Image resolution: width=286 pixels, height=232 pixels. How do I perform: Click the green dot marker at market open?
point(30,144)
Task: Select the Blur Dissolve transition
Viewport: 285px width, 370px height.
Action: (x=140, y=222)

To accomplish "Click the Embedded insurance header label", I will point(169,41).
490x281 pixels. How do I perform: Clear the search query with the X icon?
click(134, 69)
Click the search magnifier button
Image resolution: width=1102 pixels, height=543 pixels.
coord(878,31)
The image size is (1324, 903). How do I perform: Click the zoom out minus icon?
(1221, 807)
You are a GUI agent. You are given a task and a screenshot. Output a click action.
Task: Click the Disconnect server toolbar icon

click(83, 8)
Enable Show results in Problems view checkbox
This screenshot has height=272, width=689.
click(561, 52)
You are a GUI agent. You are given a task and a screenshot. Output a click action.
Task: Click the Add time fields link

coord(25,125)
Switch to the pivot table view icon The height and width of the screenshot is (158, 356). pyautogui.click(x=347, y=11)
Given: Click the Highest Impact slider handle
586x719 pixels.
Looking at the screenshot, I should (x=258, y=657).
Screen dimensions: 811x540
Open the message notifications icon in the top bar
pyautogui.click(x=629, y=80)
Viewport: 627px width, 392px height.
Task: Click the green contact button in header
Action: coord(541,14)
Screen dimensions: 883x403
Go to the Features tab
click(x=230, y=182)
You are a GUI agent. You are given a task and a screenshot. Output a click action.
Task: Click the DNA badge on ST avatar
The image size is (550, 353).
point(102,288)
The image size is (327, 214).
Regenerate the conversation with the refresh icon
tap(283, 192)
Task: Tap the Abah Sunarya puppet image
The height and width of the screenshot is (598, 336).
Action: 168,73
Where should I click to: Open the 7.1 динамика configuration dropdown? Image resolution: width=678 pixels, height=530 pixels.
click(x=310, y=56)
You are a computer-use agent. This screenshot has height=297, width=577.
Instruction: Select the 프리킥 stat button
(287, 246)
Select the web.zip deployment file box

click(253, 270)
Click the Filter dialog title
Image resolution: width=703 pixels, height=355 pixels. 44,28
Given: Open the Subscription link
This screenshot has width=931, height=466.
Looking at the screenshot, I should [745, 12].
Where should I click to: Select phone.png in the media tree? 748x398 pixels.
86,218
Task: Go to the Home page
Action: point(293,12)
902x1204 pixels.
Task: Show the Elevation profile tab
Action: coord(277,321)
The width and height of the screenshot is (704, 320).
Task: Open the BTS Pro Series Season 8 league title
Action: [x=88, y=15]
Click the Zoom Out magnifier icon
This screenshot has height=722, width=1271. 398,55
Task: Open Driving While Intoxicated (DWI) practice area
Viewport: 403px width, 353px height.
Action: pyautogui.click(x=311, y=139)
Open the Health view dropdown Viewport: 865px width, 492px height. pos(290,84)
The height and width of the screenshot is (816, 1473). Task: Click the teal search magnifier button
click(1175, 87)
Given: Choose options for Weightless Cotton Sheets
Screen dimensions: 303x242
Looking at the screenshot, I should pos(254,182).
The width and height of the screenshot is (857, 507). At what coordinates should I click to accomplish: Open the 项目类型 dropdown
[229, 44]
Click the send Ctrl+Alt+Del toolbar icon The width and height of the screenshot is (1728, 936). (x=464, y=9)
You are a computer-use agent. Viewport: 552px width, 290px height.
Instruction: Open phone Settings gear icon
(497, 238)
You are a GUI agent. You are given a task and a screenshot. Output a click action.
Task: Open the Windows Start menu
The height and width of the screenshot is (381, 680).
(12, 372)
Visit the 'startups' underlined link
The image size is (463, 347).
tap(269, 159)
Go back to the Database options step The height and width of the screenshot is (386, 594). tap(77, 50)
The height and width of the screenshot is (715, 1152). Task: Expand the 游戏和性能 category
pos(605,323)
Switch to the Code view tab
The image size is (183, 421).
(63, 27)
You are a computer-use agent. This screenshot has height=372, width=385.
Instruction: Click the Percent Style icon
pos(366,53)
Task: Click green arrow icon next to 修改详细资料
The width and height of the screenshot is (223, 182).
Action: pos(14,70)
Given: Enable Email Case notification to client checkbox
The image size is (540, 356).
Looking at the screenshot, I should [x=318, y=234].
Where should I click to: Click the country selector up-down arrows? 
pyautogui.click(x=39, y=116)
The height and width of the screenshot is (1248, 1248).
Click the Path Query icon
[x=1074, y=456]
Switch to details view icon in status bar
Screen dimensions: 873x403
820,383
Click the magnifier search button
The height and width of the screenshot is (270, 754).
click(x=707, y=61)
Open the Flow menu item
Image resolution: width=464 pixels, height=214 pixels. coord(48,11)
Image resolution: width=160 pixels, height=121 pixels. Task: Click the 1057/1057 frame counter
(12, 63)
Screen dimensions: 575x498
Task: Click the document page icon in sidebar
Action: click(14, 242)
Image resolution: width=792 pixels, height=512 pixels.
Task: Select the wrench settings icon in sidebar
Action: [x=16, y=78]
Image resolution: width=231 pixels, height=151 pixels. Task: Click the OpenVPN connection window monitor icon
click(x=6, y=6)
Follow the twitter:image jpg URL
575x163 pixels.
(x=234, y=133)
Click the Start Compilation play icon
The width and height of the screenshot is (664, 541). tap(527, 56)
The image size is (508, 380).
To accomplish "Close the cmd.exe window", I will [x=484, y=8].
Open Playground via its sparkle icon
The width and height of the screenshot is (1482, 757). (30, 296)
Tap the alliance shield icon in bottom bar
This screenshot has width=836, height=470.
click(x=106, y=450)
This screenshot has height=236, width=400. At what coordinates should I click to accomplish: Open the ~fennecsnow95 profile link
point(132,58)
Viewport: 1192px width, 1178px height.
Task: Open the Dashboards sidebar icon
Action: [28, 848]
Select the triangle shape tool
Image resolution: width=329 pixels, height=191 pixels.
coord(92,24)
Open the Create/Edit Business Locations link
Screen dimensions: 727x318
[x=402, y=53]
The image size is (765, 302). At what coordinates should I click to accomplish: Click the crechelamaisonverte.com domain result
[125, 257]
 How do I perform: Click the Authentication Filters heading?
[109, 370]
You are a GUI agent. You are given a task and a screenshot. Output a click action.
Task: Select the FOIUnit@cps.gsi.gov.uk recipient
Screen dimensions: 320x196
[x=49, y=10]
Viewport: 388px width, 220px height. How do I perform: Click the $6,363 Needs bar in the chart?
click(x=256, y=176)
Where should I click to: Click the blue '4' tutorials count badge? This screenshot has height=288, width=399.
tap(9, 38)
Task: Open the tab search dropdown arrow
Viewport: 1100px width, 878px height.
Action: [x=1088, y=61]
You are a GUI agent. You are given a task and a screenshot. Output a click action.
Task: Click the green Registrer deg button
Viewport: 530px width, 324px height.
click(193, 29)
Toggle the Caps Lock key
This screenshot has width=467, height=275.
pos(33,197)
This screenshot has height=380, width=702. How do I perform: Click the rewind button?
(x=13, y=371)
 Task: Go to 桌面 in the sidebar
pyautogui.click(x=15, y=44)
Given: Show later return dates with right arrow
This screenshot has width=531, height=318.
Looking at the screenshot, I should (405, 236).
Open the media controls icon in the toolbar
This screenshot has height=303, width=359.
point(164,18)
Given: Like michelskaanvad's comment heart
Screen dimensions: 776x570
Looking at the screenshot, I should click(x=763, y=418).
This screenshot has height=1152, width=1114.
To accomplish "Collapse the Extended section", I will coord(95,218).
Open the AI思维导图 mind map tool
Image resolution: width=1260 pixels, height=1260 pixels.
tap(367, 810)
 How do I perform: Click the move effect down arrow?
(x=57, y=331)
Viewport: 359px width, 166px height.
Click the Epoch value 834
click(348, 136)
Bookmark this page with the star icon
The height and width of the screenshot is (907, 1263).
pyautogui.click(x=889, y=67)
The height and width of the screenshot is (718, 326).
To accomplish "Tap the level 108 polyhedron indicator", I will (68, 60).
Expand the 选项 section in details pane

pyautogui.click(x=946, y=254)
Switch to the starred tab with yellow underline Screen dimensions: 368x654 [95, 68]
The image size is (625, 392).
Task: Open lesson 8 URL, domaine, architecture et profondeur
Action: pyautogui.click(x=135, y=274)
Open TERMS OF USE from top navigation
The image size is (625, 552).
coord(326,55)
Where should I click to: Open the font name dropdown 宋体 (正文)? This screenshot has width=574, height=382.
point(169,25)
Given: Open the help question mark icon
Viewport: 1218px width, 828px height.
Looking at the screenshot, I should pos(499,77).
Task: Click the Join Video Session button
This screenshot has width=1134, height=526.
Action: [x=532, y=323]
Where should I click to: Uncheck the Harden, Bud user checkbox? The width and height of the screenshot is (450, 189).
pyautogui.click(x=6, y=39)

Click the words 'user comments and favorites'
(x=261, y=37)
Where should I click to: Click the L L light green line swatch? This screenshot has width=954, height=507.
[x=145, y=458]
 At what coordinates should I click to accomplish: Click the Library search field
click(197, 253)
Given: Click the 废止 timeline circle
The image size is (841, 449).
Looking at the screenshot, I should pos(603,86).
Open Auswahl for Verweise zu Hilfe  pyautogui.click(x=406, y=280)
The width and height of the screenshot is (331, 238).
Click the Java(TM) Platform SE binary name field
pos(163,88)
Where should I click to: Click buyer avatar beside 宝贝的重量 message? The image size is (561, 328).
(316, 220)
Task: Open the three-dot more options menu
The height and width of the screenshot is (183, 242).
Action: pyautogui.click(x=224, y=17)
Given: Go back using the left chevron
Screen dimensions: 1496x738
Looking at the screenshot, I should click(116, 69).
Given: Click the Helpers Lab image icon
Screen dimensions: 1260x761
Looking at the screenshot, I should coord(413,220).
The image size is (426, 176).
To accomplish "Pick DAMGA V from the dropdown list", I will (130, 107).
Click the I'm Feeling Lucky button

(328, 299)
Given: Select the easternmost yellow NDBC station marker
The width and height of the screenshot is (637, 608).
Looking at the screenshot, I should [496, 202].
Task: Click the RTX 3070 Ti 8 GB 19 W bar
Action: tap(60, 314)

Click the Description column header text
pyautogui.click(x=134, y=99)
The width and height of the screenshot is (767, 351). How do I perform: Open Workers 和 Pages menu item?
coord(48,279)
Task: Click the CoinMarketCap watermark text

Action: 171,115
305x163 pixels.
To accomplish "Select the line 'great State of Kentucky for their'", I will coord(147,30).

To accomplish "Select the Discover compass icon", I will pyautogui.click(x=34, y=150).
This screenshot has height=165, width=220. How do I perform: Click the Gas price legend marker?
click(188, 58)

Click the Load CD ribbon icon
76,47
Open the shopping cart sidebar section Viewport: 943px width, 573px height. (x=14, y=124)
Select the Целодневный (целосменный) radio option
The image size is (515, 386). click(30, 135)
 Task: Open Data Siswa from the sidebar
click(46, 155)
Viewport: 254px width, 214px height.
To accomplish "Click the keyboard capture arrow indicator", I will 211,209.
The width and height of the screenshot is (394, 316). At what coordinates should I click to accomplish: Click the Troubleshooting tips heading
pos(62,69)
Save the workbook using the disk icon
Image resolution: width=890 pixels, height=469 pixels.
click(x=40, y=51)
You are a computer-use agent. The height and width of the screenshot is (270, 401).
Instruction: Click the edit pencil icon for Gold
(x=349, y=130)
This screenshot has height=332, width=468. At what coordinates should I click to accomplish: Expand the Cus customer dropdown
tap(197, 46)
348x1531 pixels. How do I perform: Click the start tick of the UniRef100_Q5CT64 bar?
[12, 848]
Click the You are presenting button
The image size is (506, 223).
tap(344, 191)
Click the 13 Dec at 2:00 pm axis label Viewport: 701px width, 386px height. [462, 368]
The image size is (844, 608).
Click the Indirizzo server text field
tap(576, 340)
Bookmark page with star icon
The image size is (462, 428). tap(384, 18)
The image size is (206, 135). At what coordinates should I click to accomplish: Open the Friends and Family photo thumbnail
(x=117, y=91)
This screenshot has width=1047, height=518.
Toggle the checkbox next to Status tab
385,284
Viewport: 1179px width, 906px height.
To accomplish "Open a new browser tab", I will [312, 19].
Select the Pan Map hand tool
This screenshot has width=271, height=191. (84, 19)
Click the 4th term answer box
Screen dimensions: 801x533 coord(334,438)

------------------------------------------------

**What to produce**
Select every line above that contains the word "using", and copy it.

**Task answer**
Given: Go back using the left chevron
Save the workbook using the disk icon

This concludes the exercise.